Just to be entirely clear (since I’m throwing around accusations that being unclear is bad) I find no fault in the information presented by George. The fault lies with Cecil. It’s his column, and he needs to make sure the information he provides answers the question asked and makes sense to people who don’t have all the background information.
Keep in mind that the question doesn’t ask if crocodiles cry, it asks about crocodile tears. I don’t think anyone, at least not in the enlightened SDMB community, things that any reptiles weep from remorse.
Ok, that’s a relief. 
I think part of the problem here is that you need to read the original 1978 column in conjunction with the current one to get the full picture.
**
The “tale” I was referring to was the one Cecil describes in the 1978 column. The “myth” is not that crocodiles “can shed tears,” but that they actually weep while devouring their victims. Cecil may have figured that, since the first column is linked to in the second, you would have read both.
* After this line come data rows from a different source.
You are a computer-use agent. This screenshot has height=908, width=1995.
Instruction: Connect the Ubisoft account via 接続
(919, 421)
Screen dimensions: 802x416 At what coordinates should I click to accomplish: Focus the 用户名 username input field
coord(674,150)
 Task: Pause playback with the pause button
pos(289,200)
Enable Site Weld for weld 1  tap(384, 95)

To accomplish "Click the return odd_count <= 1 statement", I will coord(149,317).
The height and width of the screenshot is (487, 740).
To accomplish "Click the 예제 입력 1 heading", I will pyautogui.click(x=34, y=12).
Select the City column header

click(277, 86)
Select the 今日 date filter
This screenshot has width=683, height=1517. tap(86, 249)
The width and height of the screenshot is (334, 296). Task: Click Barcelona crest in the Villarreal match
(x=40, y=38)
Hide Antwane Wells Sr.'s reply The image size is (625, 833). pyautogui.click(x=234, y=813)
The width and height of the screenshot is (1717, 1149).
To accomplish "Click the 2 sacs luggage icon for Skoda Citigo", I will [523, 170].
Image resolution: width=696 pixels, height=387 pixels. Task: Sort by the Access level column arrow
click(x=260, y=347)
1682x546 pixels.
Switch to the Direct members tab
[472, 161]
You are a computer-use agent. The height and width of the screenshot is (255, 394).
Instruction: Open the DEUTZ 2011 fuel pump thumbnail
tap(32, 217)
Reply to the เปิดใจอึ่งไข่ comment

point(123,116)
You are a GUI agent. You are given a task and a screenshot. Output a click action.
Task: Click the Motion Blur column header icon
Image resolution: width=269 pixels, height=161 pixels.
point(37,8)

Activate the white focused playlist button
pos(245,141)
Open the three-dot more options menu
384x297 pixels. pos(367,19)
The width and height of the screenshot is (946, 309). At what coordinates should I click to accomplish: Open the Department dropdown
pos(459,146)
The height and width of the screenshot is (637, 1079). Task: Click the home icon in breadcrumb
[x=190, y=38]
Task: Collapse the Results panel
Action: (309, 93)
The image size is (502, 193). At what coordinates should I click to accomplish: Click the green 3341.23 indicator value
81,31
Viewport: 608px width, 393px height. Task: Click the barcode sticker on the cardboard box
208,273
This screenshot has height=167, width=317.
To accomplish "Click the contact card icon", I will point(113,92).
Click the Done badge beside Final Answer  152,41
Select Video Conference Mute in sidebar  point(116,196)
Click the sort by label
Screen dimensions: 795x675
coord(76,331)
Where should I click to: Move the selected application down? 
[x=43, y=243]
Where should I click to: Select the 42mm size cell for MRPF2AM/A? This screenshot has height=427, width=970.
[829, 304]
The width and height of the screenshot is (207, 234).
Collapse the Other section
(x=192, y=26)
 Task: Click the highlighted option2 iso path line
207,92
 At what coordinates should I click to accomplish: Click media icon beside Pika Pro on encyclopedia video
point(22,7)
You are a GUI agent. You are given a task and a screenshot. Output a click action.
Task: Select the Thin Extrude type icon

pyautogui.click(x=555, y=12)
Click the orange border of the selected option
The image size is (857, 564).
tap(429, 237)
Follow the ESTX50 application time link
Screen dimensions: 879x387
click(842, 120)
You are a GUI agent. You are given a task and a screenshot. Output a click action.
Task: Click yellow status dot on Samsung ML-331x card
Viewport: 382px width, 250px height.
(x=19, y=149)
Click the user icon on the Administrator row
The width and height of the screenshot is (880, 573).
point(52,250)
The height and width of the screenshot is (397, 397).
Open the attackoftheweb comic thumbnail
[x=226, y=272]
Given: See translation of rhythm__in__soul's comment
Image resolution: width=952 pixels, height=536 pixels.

Admittedly, the whole story could perhaps have been explained a bit more explicitly in the second column, but Cecil does have a word limit on these things.
If the follow-up was solely online, I would’t imagine Cecil would have a word limit. If it was in print, then Cecil could hardly expect anyone to have saved a hardcopy of his column from 1978. But at this point I’m just being difficult, I think we pretty much agree on the matter.
The follow-up is both - posted online and also in newspapers.
Someday we may eradicate ignorance, but never kvetching.
If anyone can do it, you can.
Especially not on hot dogs… We’ll never eliminate kvetching on hot dogs.